Great protests are taking place in Bulgaria due to repeated increases in the price of gasoline and oil.
Over the last three weeks there has been an overflow of rage in the country, with anti-government slogans now openly being heard.
Groups of citizens have blocked off traffic in highways across the country, not allowing entry into large cities – especially in Sofia, serious problems were caused on Monday – and access to customs offices. They demand that “the system changes”, as the “people are against political parties”.
Citizens participating in these protests highlight the problems they face in everyday life, poverty and corruption.
As political analysts point out, protests across Bulgaria in recent weeks were spontaneous and do not necessarily turn against the Boïko Borissov government.

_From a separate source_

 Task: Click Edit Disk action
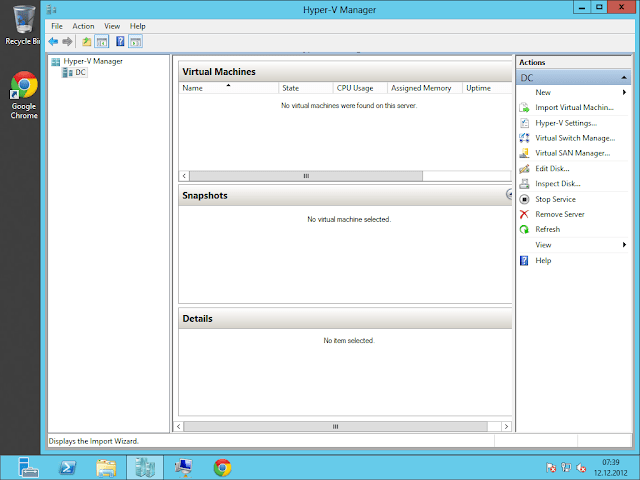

However, the resignation of Deputy Prime Minister Valeri Simeonov is a cause for concern and some are already talking about a return to 2013, with the price of petrol being the issue now, compared to the price of electricity back then.
How long can Bulgaria withstand a new long-term political crisis?
“These protests do not involve real social demands. When someone is not happy with his salary, he turns to his employer”, Dimitar Manolov, the leader of Podkrepa, the country’s largest union, said, adding that there may be an attempt to influence and sway public opinion.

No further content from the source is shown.